___ DOCUMENT SEGMENT

Member of the National Assembly for Lot-et-Garonne's 3rd constituency
- In office 20 June 2007 – 21 July 2012
- Preceded by: Alain Merly
- Succeeded by: Jean-Claude Gouget
- In office 12 June 1997 – 18 June 2002
- Preceded by: Daniel Soulage
- Succeeded by: Alain Merly

Mayor of Villeneuve-sur-Lot
- In office 23 March 2001 – 28 June 2012
- Preceded by: Michel Gonelle
- Succeeded by: Patrick Cassany

Personal details
- Born: Jérôme André Cahuzac 19 June 1952 (age 73) Talence, France
- Party: Socialist Party (1977–2013)
- Occupation: Surgeon

= Jérôme Cahuzac =

French politician

Jérôme André Cahuzac (/fr/; born 19 June 1952) is a French surgeon and former politician who served as Minister of the Budget at the Ministry of the Economy and Finance under President François Hollande from 2012 to 2013. A former member of the Socialist Party (PS), he previously was the member of the National Assembly for the 3rd constituency of Lot-et-Garonne from 1997 to 2002 and again from 2007 to 2012. He resigned from his ministership and was expelled from his party amidst the Cahuzac affair, in which he was accused and subsequently convicted of tax fraud.

==Early political career==
A native of Talence, a suburb of Bordeaux, Cahuzac was elected as the member of the National Assembly for the 3rd constituency of Lot-et-Garonne in the 1997 legislative election, but lost his 2002 reelection bid to UMP candidate Alain Merly. He stood again for the seat in 2007 and defeated UMP candidate and former celebrity prosecutor Jean-Louis Bruguière. He was reelected in 2012.

Following the 2001 municipal election, Cahuzac took office as Mayor of Villeneuve-sur-Lot, a position he resigned upon his appointment as a government minister.

In the Socialist Party's 2011 primaries, Cahuzac endorsed François Hollande as the party's candidate for the 2012 presidential election.

==Cahuzac affair==

On 16 May 2012, Cahuzac was appointed as Minister Delegate for the Budget at the Ministry of the Economy, Finance and External Trade (renamed Ministry of the Economy and Finance on 18 June 2012) in the government of Prime Minister Jean-Marc Ayrault.

______
___ EXERCISE DATA

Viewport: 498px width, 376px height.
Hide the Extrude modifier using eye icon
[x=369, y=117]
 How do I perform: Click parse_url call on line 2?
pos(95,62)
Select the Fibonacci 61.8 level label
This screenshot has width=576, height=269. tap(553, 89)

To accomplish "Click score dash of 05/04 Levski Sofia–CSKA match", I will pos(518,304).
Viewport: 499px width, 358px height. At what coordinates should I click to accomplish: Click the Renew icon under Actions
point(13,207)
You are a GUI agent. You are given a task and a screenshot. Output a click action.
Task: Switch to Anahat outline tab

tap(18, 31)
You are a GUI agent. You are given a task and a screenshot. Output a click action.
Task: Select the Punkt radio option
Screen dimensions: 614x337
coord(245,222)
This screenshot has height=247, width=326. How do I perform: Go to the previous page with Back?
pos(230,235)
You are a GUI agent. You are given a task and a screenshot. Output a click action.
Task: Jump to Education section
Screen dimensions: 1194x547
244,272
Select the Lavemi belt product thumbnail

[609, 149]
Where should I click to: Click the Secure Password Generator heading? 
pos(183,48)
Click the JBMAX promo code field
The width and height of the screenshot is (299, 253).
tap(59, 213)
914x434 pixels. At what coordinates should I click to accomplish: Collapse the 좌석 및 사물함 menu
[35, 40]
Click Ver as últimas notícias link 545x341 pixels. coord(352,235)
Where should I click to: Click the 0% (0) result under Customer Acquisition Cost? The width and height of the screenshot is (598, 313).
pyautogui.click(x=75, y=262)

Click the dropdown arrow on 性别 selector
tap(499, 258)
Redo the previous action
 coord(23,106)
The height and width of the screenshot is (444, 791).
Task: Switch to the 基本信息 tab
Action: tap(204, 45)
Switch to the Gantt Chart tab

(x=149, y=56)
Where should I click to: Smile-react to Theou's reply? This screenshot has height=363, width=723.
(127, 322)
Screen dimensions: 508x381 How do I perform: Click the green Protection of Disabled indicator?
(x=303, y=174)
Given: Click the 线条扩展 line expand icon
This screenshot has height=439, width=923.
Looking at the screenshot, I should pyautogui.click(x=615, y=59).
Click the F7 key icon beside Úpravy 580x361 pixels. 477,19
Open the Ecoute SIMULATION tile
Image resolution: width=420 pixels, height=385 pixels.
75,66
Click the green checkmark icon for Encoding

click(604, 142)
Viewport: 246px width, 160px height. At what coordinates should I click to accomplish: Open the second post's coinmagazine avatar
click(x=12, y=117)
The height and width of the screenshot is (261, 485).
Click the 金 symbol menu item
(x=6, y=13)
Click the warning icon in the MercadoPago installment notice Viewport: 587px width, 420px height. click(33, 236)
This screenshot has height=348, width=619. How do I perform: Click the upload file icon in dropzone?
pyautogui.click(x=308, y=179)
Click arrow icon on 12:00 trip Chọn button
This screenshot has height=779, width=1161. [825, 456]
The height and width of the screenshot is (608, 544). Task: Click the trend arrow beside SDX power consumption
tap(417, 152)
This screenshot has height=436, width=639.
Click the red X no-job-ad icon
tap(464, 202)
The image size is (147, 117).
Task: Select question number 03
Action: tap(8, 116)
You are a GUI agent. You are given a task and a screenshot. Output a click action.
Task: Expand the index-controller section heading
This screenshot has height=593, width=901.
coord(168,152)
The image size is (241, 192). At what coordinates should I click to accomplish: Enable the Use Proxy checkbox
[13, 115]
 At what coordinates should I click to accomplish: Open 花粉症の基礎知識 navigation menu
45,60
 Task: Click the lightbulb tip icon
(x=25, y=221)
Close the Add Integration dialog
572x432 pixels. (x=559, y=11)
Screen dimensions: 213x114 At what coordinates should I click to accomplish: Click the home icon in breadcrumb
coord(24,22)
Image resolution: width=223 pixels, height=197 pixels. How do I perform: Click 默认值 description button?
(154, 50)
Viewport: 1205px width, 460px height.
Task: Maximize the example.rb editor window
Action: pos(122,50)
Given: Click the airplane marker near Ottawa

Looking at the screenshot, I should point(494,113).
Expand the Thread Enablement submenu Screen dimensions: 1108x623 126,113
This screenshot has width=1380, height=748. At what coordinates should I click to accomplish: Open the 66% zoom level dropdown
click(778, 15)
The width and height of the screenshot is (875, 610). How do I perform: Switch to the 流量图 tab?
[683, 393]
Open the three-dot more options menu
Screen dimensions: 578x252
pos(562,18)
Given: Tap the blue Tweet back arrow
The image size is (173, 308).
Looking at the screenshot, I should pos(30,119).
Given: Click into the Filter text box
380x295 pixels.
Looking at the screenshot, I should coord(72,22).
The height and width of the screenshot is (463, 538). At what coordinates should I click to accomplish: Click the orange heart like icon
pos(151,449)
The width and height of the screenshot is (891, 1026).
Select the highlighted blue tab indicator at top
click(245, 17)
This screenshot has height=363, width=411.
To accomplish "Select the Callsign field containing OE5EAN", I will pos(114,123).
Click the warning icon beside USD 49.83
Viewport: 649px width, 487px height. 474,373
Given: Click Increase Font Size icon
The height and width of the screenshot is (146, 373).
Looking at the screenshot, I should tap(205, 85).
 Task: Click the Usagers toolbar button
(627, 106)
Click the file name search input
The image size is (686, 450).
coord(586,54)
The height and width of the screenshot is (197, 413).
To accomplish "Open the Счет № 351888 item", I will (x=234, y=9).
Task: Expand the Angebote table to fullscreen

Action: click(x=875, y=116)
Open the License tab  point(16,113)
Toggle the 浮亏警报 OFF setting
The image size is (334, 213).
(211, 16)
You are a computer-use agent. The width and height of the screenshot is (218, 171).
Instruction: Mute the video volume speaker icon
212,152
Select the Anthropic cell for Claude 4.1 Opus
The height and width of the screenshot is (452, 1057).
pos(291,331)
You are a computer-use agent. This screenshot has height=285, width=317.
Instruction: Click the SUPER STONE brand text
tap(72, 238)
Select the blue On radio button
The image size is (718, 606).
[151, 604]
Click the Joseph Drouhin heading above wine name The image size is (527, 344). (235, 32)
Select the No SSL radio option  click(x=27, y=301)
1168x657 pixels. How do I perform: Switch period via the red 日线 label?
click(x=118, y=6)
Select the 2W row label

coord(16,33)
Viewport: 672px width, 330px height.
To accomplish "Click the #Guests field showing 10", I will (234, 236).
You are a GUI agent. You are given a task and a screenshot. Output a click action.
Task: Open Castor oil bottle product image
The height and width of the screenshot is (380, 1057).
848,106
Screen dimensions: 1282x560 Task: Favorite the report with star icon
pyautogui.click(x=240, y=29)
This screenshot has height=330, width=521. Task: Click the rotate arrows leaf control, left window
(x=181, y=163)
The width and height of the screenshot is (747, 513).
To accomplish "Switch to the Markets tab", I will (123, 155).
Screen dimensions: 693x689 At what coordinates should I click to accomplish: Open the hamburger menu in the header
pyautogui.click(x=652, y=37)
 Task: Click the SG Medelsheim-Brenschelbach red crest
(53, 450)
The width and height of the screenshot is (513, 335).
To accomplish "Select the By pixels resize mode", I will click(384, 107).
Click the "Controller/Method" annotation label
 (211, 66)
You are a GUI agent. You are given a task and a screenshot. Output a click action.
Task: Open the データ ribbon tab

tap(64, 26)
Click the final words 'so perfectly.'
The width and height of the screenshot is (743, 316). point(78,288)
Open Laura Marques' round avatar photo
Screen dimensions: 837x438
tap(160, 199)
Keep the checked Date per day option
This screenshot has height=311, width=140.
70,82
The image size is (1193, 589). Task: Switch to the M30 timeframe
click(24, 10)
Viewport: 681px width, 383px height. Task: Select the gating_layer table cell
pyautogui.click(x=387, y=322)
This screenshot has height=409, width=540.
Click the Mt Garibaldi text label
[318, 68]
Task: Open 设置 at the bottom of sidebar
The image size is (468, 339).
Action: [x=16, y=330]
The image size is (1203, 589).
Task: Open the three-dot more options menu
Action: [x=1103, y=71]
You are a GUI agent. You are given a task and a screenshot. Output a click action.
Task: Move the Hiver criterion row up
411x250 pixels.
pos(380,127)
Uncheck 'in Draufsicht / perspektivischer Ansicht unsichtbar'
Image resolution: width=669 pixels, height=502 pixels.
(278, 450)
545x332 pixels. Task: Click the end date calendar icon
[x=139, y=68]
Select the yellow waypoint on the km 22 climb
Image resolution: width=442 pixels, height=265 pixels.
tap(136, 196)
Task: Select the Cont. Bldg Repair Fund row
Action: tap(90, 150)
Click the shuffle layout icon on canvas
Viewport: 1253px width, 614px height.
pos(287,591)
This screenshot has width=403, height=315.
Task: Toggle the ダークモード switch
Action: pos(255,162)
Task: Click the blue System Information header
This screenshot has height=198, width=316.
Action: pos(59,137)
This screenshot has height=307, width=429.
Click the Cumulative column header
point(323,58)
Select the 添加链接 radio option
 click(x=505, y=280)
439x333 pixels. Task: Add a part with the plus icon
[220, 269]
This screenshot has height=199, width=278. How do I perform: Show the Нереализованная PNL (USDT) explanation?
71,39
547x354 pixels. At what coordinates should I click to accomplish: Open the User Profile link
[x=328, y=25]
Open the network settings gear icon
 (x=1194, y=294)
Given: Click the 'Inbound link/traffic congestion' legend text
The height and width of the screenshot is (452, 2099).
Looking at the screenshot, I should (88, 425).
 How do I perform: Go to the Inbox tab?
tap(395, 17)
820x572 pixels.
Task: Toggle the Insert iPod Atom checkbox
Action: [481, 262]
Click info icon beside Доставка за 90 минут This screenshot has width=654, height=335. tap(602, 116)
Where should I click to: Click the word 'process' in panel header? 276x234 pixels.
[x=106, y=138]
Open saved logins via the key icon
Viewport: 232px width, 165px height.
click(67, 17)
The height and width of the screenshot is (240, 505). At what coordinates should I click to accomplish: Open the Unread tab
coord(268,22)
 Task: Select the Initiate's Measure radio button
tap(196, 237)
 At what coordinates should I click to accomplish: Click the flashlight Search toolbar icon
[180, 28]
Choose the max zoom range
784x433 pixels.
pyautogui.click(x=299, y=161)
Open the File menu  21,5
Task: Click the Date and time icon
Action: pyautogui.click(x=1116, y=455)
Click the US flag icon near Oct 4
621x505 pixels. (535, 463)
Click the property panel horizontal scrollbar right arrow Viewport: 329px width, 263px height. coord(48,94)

______

**PROBLEM TO SOLVE**
Copy the part of the Jérôme Cahuzac text between "French politician" and "of tax fraud.", inclusive, reproducing it exactly.

**RESPONSE TO THE EXERCISE**
French politician

Jérôme André Cahuzac (/fr/; born 19 June 1952) is a French surgeon and former politician who served as Minister of the Budget at the Ministry of the Economy and Finance under President François Hollande from 2012 to 2013. A former member of the Socialist Party (PS), he previously was the member of the National Assembly for the 3rd constituency of Lot-et-Garonne from 1997 to 2002 and again from 2007 to 2012. He resigned from his ministership and was expelled from his party amidst the Cahuzac affair, in which he was accused and subsequently convicted of tax fraud.